From the entries below, output the line with "Task: Pick the red circle sketch tool" and each following line up to and including the line with "Screen dimensions: 800x609", exactly as written.

(Stored data entries)
——————
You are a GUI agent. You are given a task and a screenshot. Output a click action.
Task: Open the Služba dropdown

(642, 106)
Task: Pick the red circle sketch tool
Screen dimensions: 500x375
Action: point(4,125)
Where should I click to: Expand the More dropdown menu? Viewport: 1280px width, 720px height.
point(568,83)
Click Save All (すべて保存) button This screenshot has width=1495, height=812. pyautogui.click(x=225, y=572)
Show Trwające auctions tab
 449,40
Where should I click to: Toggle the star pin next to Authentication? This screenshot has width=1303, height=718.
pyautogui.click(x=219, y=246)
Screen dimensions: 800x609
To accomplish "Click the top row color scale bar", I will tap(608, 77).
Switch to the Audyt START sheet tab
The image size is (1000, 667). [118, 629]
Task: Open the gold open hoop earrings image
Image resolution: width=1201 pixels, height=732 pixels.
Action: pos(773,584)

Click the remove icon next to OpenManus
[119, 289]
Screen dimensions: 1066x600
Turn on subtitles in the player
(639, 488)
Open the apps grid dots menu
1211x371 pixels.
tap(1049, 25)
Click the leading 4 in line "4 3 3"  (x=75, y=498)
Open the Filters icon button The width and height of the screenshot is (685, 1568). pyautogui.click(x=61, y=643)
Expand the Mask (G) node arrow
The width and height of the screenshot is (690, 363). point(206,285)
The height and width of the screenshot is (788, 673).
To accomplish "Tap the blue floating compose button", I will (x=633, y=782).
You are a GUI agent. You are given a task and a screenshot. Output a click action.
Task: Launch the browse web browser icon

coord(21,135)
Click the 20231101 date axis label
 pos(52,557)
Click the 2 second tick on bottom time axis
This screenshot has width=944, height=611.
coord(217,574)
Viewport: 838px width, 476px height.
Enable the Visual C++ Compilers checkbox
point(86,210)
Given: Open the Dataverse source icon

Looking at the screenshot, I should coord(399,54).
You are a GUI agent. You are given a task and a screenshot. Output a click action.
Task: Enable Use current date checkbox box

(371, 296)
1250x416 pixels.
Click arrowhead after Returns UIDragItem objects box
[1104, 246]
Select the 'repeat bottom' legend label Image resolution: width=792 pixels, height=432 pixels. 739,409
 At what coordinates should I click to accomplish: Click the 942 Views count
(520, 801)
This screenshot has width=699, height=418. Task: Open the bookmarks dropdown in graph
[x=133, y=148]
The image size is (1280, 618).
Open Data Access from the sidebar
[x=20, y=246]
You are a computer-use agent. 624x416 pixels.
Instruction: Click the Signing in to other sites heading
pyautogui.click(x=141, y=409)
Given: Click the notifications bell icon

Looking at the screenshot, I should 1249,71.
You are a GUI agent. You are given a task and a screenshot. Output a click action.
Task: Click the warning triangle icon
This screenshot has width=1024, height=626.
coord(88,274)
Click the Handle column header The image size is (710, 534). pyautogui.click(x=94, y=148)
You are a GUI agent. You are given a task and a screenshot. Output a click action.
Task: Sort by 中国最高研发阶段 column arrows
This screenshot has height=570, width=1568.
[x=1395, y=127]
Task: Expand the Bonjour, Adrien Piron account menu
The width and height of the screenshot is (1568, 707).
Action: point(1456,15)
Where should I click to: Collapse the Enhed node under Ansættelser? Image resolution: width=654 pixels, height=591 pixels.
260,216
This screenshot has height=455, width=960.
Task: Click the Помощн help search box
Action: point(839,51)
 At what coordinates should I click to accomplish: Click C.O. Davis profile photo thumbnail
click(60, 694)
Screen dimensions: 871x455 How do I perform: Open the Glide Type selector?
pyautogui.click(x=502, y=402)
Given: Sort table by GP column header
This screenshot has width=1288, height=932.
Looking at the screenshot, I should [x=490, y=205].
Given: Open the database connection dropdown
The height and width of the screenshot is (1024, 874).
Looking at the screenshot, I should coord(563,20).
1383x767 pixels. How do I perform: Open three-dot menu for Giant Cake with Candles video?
——————
Solution for this task:
Task: Pick the red circle sketch tool
Screen dimensions: 500x375
Action: point(4,125)
Where should I click to: Expand the More dropdown menu? Viewport: 1280px width, 720px height.
point(568,83)
Click Save All (すべて保存) button This screenshot has width=1495, height=812. pyautogui.click(x=225, y=572)
Show Trwające auctions tab
 449,40
Where should I click to: Toggle the star pin next to Authentication? This screenshot has width=1303, height=718.
pyautogui.click(x=219, y=246)
Screen dimensions: 800x609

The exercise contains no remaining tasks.